━━━━━ Text

Private Member’s bills usually attract little attention, but Mr. Enoch Powell’s measure-the Unborn Children Protection Bill- is not in this category. It’s importance is underscored by the fact that, although attendance in the House of Commons is usually sparse on Fridays, an unusually large number of Members attended the Bill’s second reading on Friday February 15 1985. The vote was 238-66 or 78.6 per cent for the bill.

 

Public Interest

           

The great interest of the general public on the issue of embryo experimentation could be seen in the 623 petitions presented to Parliament. Eleven petitions were presented just before the debate started, and one of these contained 2 million signatures. According to one newspaper report, this petition, which was organized by Life and handed to former Conservative Minister, Norman St. John Stevas, is the largest petition presented to Parliament since on by the Chartist movement 150 years ago.

           

During the debate Mr. Powell explained why he introduced the Bill. He said that, when he read the Warnock report on the ethics of human fertilization, he was shocked by the committee’s majority recommendation that experimentations be allowed on human embryos up to 14 days after fertilization. He felt “a deep and instinctive sense of repugnance at the proposition that a human life in embryo should be subjected to experimentation for the acquisition of knowledge.” He added that it could be seen that millions of people shared this repugnance.

           

The Bill has a single purpose: to render it unlawful for a human embryo, created by in-vitro fertilization to be used as a subject for experimentation, except to enable a women to bear a child. The Bill is not concerned with abortion, nor with surrogate motherhood.

           

Mr. Powell who is a Unionist, representing South Down, Northern Ireland, was supported by Mr. Norman St. John Stevas, a Conservative, and by Mr. Alan Beith, a Liberal M.P. and sponsor of the Bill. Mr. St. John Stevas stated that:

           

We know beyond the faintest scintilla of a doubt that the embryo is a unique form of matter, that it is human, that it is alive… That being so, it is morally wrong to simulate its creation to bring it into existence for the purpose of experimentation or dissection, or merely to discard it as useless into a dust bin.

           

Mr. Beith (who on an earlier occasion had said that it is time for society to tell scientists what they can do, and not wait for scientists to say what they have done) stressed the need for immediate legislation and not wait for a widening of research.

           

The speaker for the Labour Party, Miss Joe Richardson, attacked the Bill claiming that it would set back research on congenital malformations, and male and female infertility. (It is worth nothing that a few days earlier the renowned Dr. Jerome LeJeune had said that other lines of research made embryo experimentation unnecessary.)

━━━━━━━━━━

- _Objectives_
1 - Please render this sentence from the article on the Unborn Children Protection Bill into Spanish: "The Bill is not concerned with abortion, nor with surrogate motherhood."
2 - Carry on the article on the Unborn Children Protection Bill from its final sentence.
The data after this point isn't needed for anything here.

━━━━━ Data lines

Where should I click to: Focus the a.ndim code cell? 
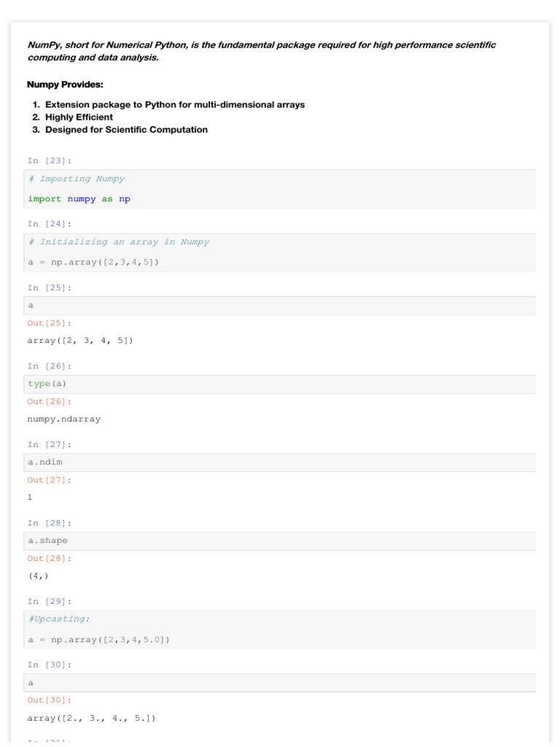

━━━━━━━━━━

- _Answers for this exercise_
1 - El proyecto de ley no se ocupa del aborto ni de la maternidad subrogada.

2 -
During the debate, a group of five women created a disturbance in the Strangers’ Gallery and were ejected. Outside the Parliament buildings another group of 200 women staged a demonstration. One report quotes Miss Kate Marshall, general secretary of the Revolutionary Communist party as saying: “We have organized this demonstration because it is an attack on the rights of women to control their own bodies.” Obviously they were ignorant, or uncaring of the issues involved in the Bill.

           

The Bill now passes into its committee state and leaves the Government with problems concerning the measure which it intends to introduce, based on the Warnock Report, i.e. to allow experimentation for the first 14 days after fertilization.    

           

One other debate of major significance to the “Unborn Children (Protection) Bill” took place on Thursday February 12- the eve of the Second Reading. By chance, the days leading up to this Reading coincided with the General Synod of the Church of England. Some time ago the Church’s Board of Social Responsibility had endorsed the Warnock Report. However, on Wednesday February 13 the Bishop of Norwhich, Maurice Wood, made a plea for an emergency debate on the Report. He was strongly supported by many others who felt it essential that the Church of England should make its views known before Parliament met on Friday. Despite some opposition the emergency debate took place on Thursday evening as a result the General Synod rejected the policy of its own Board for Social Responsibility with regard to the Warnock Report. The Synod refused to endorse a policy, which supported research on embryos, or the creation of embryos for research.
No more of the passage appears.